An Adipose mTORC1 Effector Links Nutrient-induced Ribosomal Protein Translation to Lifespan in Drosophila

Mechanistic target of rapamycin complex 1 (mTORC1) senses nutrient availability to orchestrate metabolic processes critical for physiological homeostasis and organismal ageing ¹ . While mTORC1 preferentially regulates the translation of 5′-terminal oligopyrimidine (TOP) motif-containing mRNAs that predominantly encode ribosomal proteins (RPs) via the translational repressor 4E-BP ² , this mTORC1 function is resistant to rapamycin inhibition ³ . TOP mRNAs are exceptionally abundant, thus imposing a major translational burden on cells; yet how their translation is physiologically tuned and linked to longevity remain unexplored.
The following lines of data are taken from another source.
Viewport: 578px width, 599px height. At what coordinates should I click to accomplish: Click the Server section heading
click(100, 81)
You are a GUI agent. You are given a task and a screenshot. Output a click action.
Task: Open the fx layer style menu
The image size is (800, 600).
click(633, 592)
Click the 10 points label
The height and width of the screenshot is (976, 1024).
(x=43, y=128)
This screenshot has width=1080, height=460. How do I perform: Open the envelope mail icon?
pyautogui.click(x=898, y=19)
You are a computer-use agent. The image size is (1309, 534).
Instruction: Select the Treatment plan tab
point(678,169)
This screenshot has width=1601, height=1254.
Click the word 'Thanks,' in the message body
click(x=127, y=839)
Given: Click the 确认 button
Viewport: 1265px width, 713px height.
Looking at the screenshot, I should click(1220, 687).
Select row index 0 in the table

Here we identify Lsp2, originally known as a storage protein ⁴ , as an adipose effector of mTORC1 that modulates lifespan in Drosophila . Lsp2 is induced by essential amino acids (EAAs) via mTORC1. Genetic ablation of Lsp2 to blunt organismal response to protein diets drives robust lifespan extension without compromising key life-history traits such as reproduction. Translatomic profiling reveals that loss of Lsp2 selectively reduces global TOP mRNA translation in a 4E-BP-dependent manner, thereby extending lifespan via a mechanism distinct from rapamycin inhibition that fails to reduce 4E-BP phosphorylation in vivo . Finally, Lsp2 adipokine promotes 4E-BP phosphorylation and acts systemically across tissues to shape the lifespan responses to dietary protein. Collectively, our findings establish Lsp2 as a novel translational regulator of TOP genes that mechanistically couples physiological ribosomal protein synthesis with organismal longevity.